▼▼▼
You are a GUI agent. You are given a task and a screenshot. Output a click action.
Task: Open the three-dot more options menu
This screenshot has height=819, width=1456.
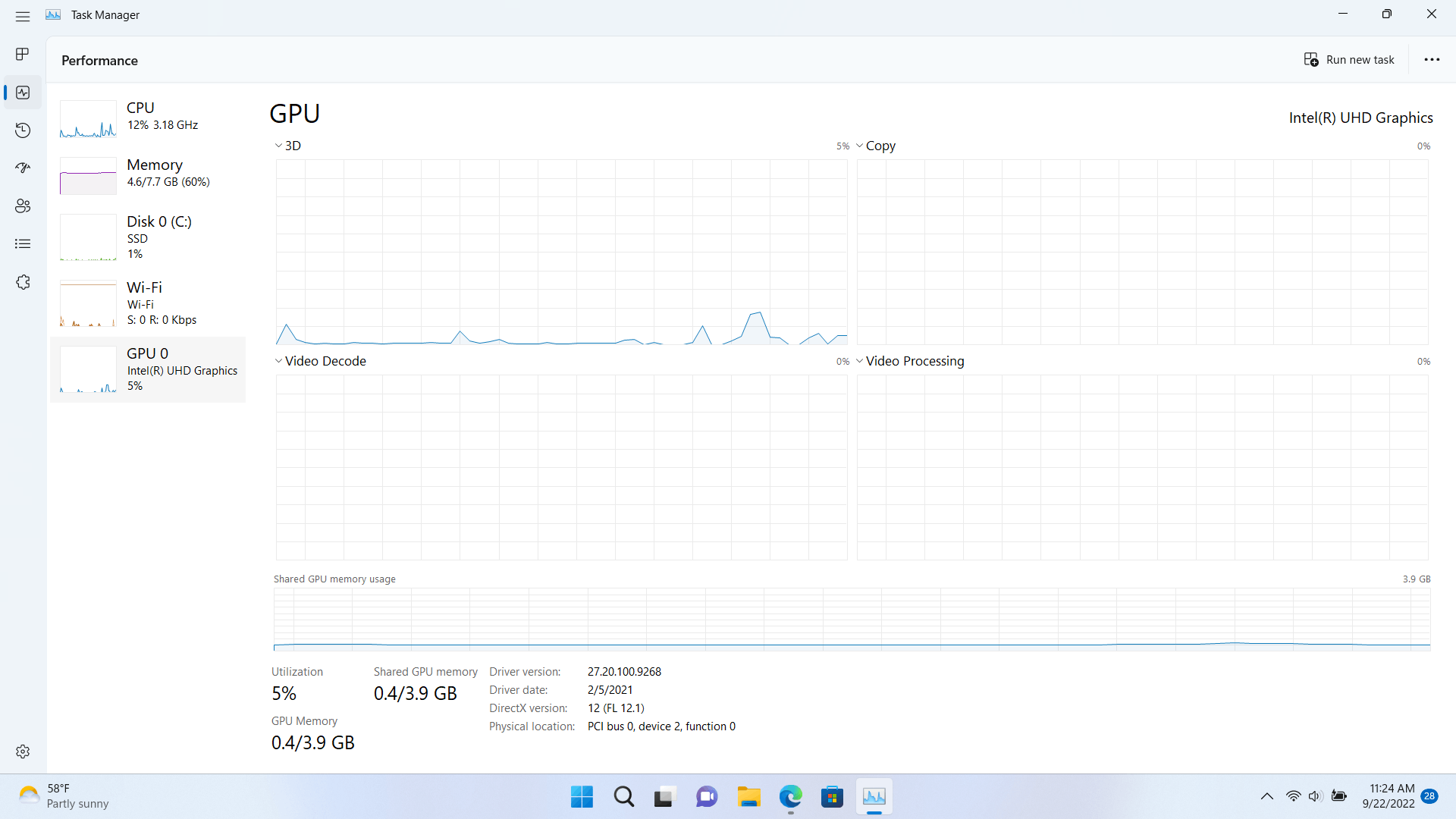point(1432,60)
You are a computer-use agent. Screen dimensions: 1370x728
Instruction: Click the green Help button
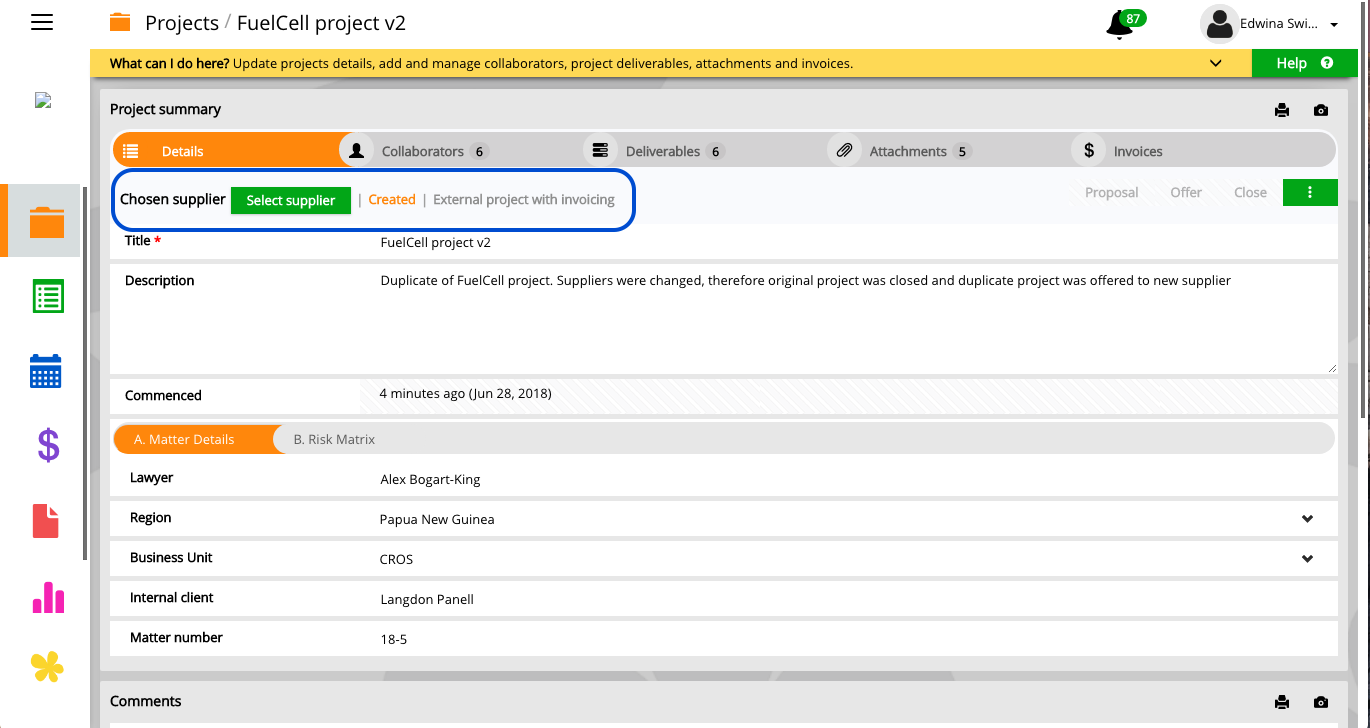coord(1303,63)
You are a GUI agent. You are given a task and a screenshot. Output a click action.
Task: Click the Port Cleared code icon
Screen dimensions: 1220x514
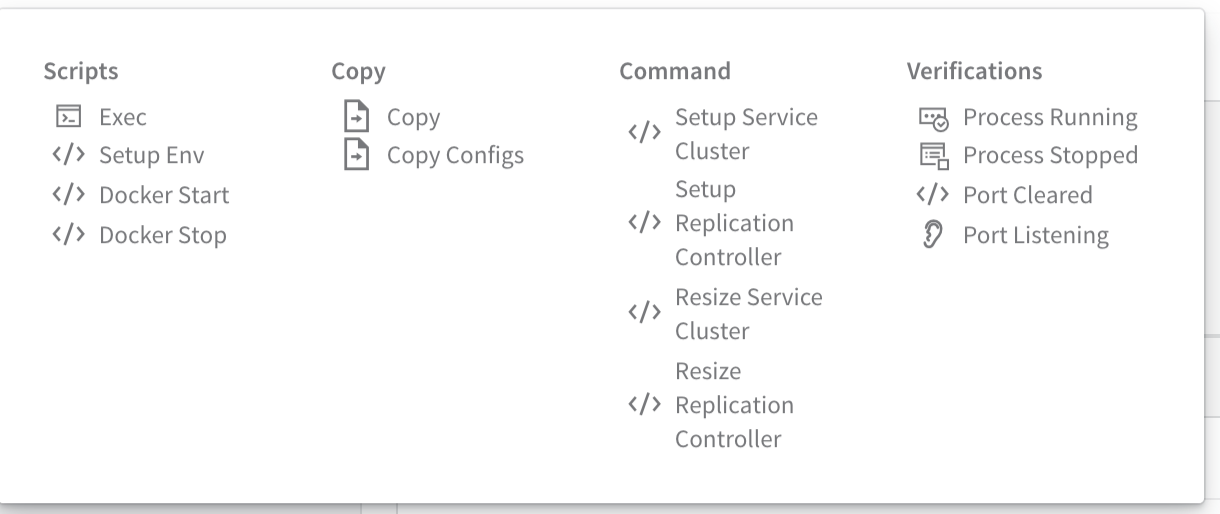(x=932, y=195)
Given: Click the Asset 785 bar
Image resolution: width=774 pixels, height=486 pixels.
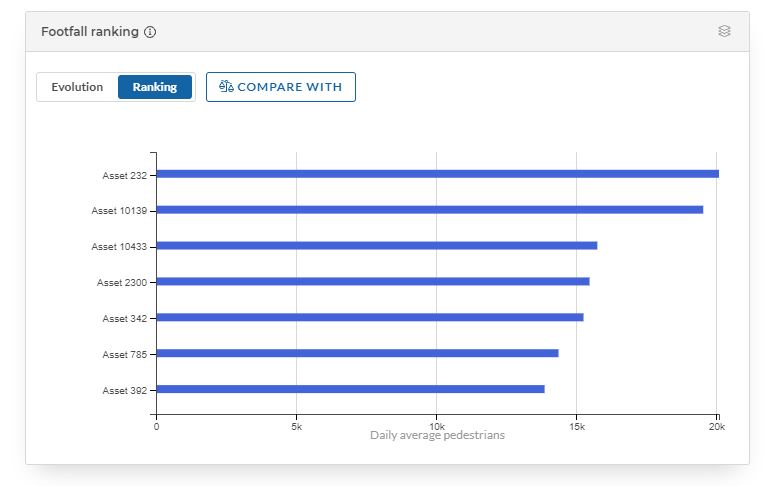Looking at the screenshot, I should [x=357, y=353].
▲▲▲
GIVEN EXERCISE: Put the lines of every record above into a Markdown table with the columns "Number" and "Entry": the first column numbers each row, the second holds the line, and blank lines are left out. Leave the pictures out.

RESPONSE FOR THIS EXERCISE:
| Number | Entry |
|---|---|
| 1 | You are a GUI agent. You are given a task and a screenshot. Output a click action. |
| 2 | Task: Open the three-dot more options menu |
| 3 | This screenshot has height=819, width=1456. |
| 4 | point(1432,60) |
| 5 | You are a computer-use agent. Screen dimensions: 1370x728 |
| 6 | Instruction: Click the green Help button |
| 7 | coord(1303,63) |
| 8 | You are a GUI agent. You are given a task and a screenshot. Output a click action. |
| 9 | Task: Click the Port Cleared code icon |
| 10 | Screen dimensions: 1220x514 |
| 11 | (x=932, y=195) |
| 12 | Given: Click the Asset 785 bar |
| 13 | Image resolution: width=774 pixels, height=486 pixels. |
| 14 | Looking at the screenshot, I should [x=357, y=353]. |